Prelims
a) R12C1 = {59/68}
b) R1C89 = {59/68}
c) R2C23 = {15/24}
d) R23C8 = {15/24}
e) R34C3 = {49/58/67}, no 1,2,3
f) R3C78 = {49/58/67}, no 1,2,3
g) R6C45 = {89}
h) R67C7 = {59/68}
i) R78C2 = {15/24}
j) R7C34 = {49/58/67}, no 1,2,3
k) R8C78 = {15/24}
l) R89C9 = {59/68}
m) R9C12 = {59/68}
1a. 14(2) cages at R1C1 and R89C9 must have the same combination {59} or {68} while 14(2) cages at R1C8 and R9C1 must have the other combination, because of the way these cages “see” each other. As a result they form a naked quad {5689} in R19C19, no 5,6,8,9 in R5C5 using the diagonals
1b. Similarly with the 6(2) cages which form pairs, no 1,2,4,5 in R5C5
-> R5C5 = 3
[Alternatively 3 on the diagonals only in N5 -> R5C5 = 3, only way to place 3 on both diagonals.]

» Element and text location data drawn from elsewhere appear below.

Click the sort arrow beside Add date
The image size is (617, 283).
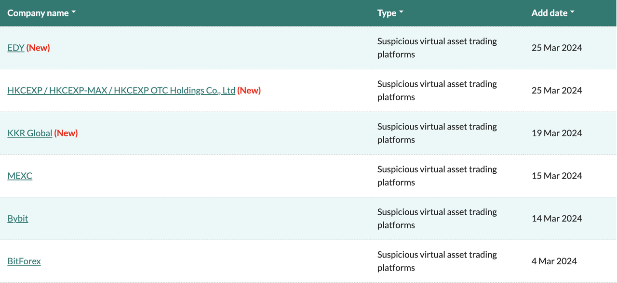point(572,12)
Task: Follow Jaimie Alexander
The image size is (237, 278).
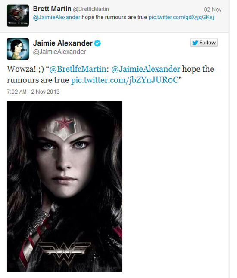Action: 204,43
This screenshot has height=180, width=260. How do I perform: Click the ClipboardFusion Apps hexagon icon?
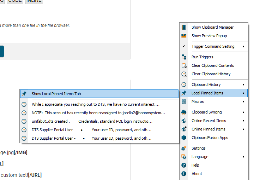pos(184,138)
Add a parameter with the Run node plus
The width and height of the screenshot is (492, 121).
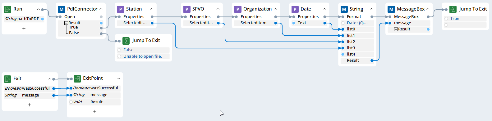[x=24, y=29]
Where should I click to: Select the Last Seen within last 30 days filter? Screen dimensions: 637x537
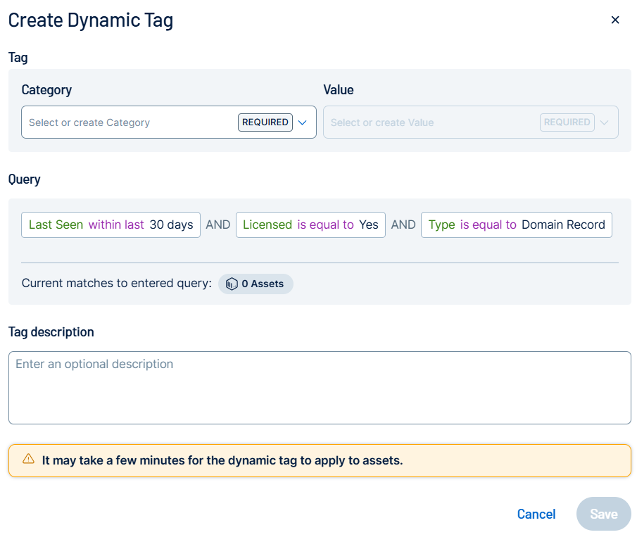click(111, 225)
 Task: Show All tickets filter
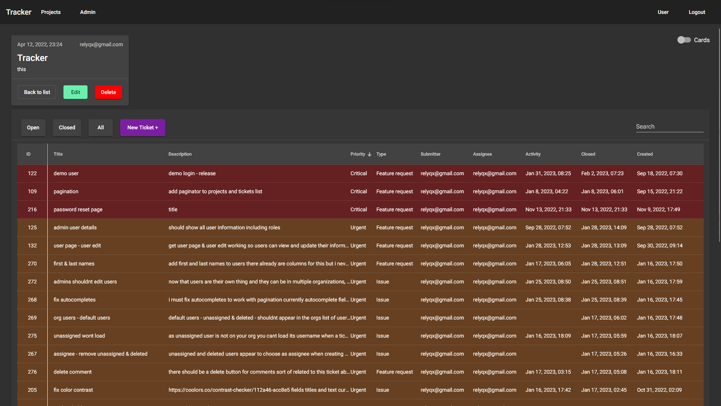(101, 127)
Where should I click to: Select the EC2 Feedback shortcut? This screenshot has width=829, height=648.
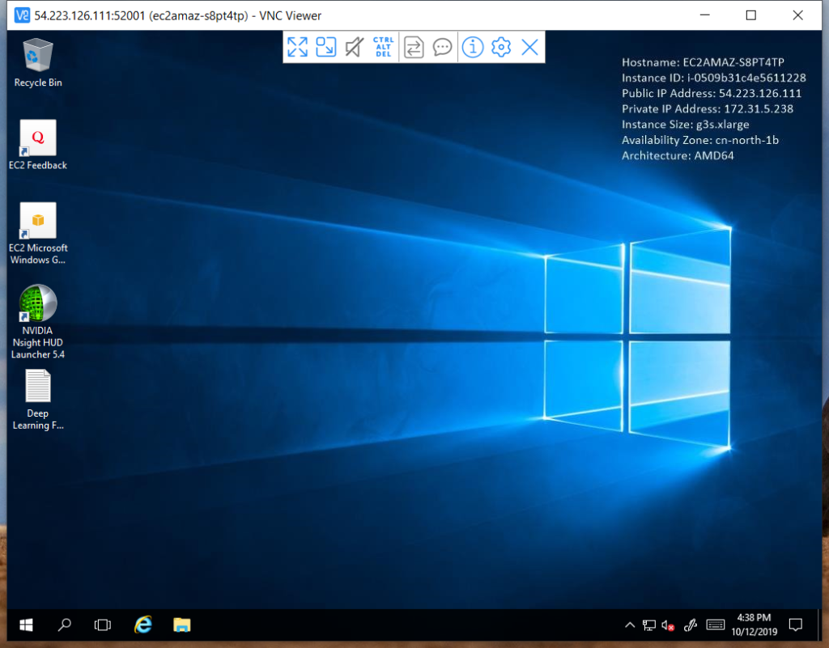point(38,139)

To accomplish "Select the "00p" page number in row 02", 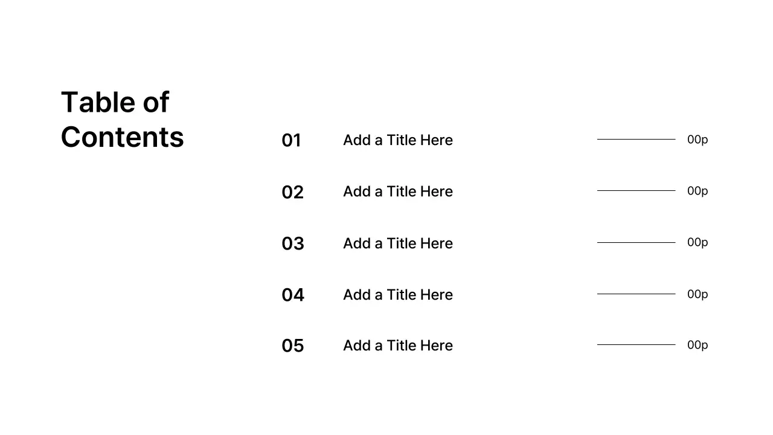I will [698, 191].
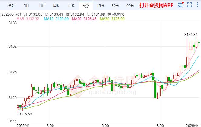The height and width of the screenshot is (127, 201).
Task: Select the 3134.34 high price marker
Action: [191, 34]
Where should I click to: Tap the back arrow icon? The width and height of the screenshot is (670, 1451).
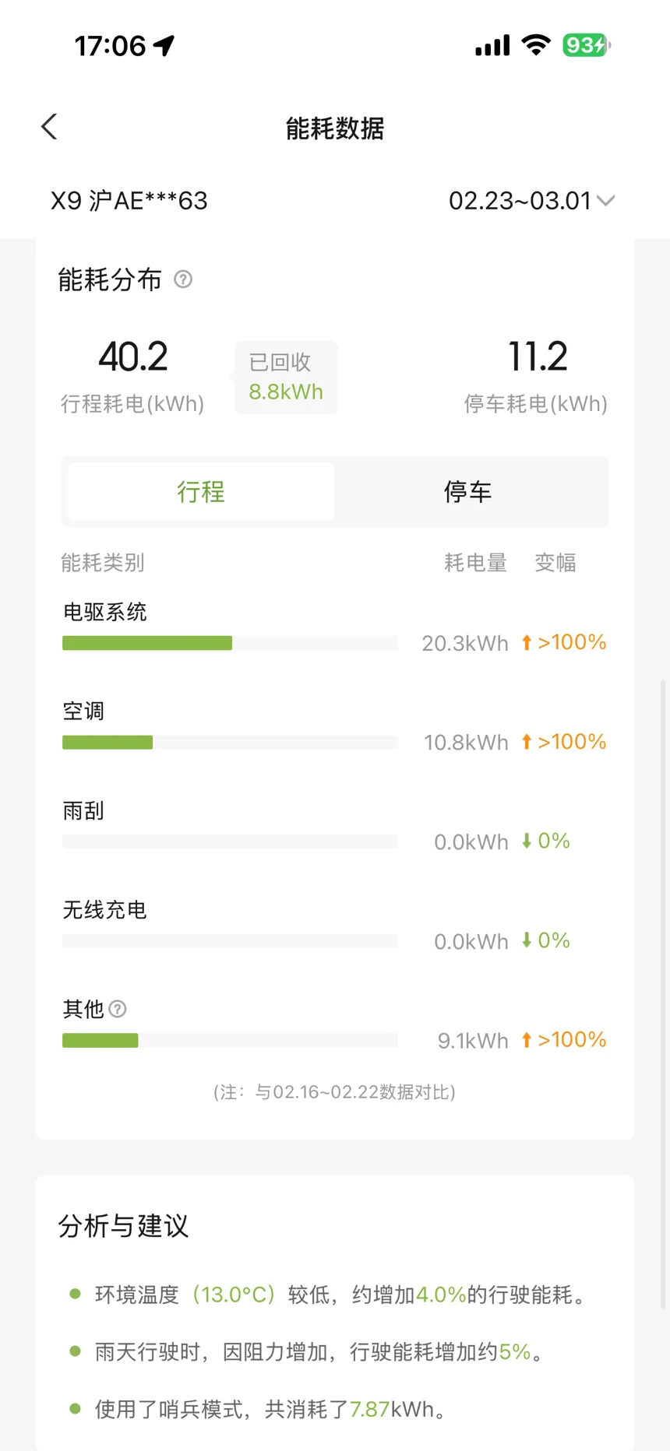pos(50,127)
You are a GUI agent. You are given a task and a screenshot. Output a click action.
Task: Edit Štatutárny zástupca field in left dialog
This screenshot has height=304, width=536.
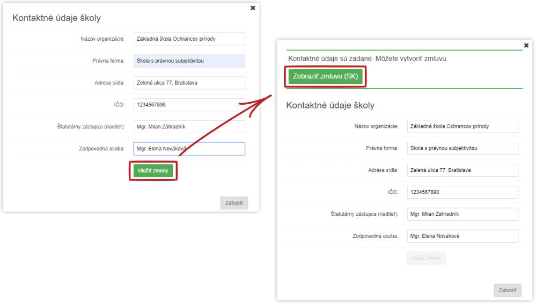pyautogui.click(x=189, y=126)
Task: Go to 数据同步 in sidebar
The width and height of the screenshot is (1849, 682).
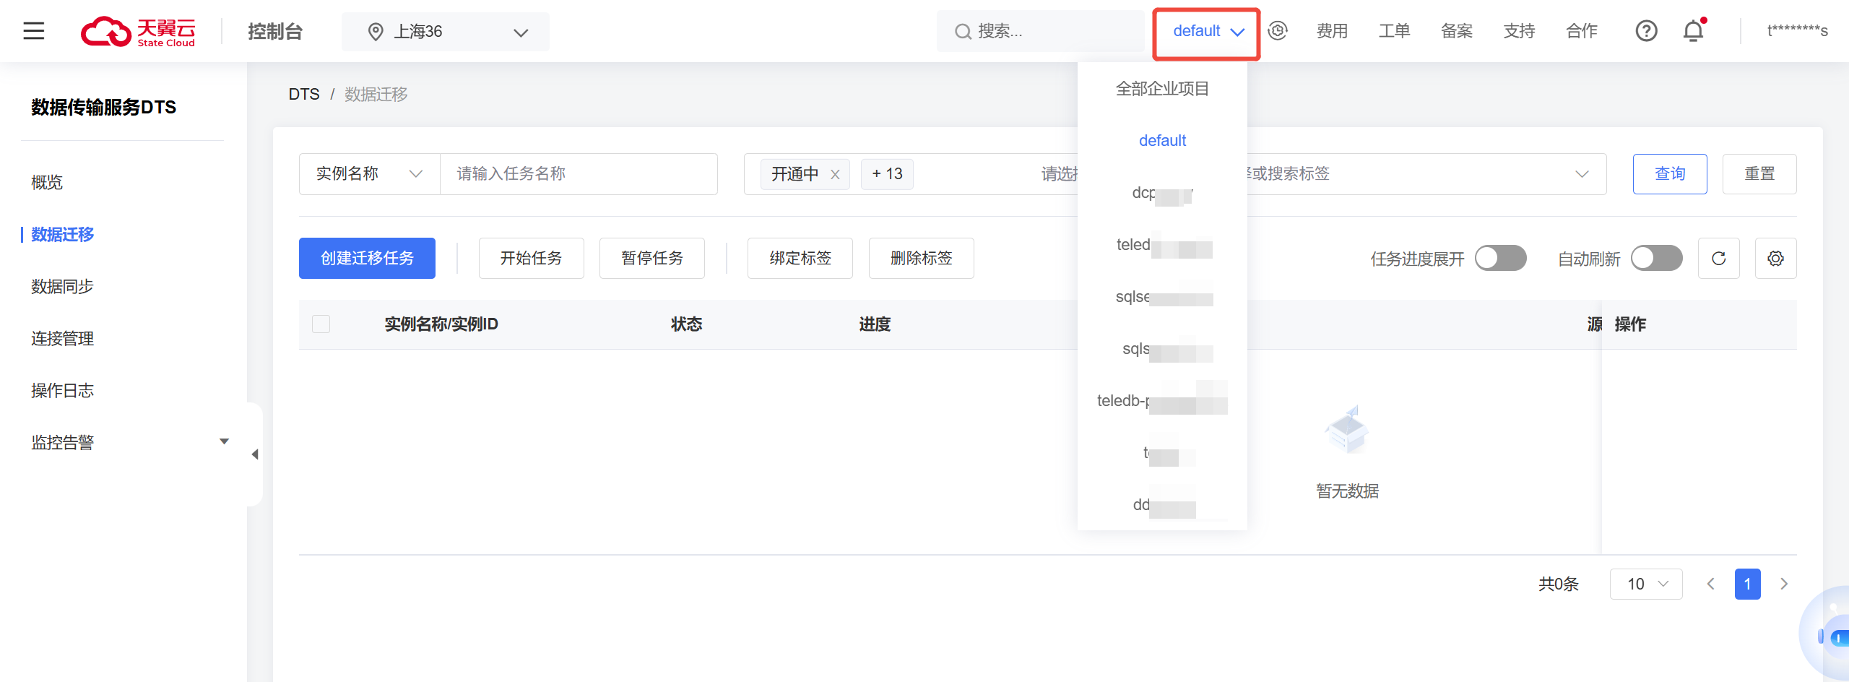Action: [x=62, y=287]

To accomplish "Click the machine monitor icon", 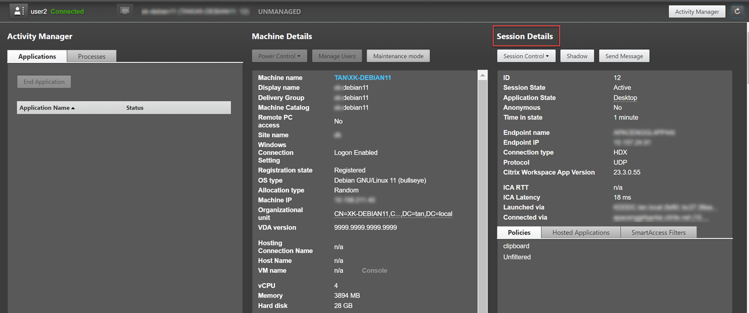I will point(125,11).
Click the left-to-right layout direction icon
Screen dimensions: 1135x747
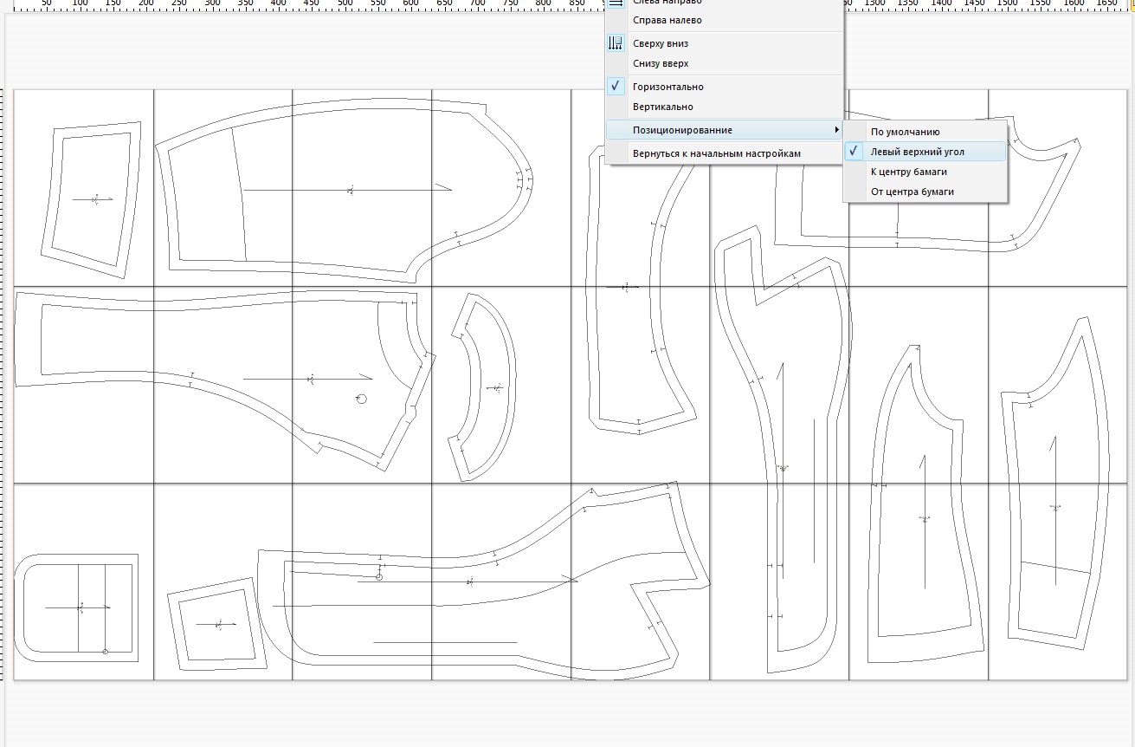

[The “ring” of three 13(2) cages and one 14(2) cage on the 3,7 rows and columns is also important, but will need a bit more thought, so I’ll do the obvious routine steps next.]
2. Naked pair {89} in R6C45, locked for R6 and N5, clean-up: no 5,6 in R7C7
2a. Killer pair 8,9 in R7C7 and R89C9, locked for N9
3. R1C9 + R9C1 must contain one of 8,9 (because of step 1a) -> killer pair 8,9 in R1C9 + R9C1 and R6C4, locked for D/, clean-up: no 4,5 in R3C6, no 4,5 in R7C4
3a. R1C1 + R9C9 must contain one of 8,9 (because of step 1a) -> killer pair 8,9 in R1C1 + R9C9 and R7C7, locked for D\, clean-up: no 4,5 in R4C3
4. If the 14(2) cages are {59}, then the 6(2) cages in those nonets must be {24} and the other two 6(2) cages must be {15} -> 14(2) and 6(2) cages in the four corner nonets must be {59){24} or {68}{15}, 5 locked in 14(2) and 6(2) cages for N1, N3, N7 and N9, clean-up: no 8 in R3C6, no 8 in R4C3, no 8 in R7C4
4a. Similarly there must be {59){24} or {68}{15} in R1C1 + R2C2 + R8C8 + R9C9, 5 locked for D\
4b. And {59){24} or {68}{15} in R1C9 + R2C8 + R8C2 + R9C1, 5 locked for D/
5. R1C9 + R2C8 + R3C7 + R7C3 + R8C2 + R9C1 = {59){24}{67} or {68}{15}{47}, 7 in R3C7 + R7C3, locked for D/
5a. 7 in R3C7 + R7C3, CPE no 7 in R3C3, clean-up: no 6 in R4C3
5b. Killer pair 4,6 in R3C3 and R3C67, locked for R3, clean-up: no 2 in R2C8
[There are several more 4,6 killer pairs, but the next step is much more powerful, and this puzzle is cracked …]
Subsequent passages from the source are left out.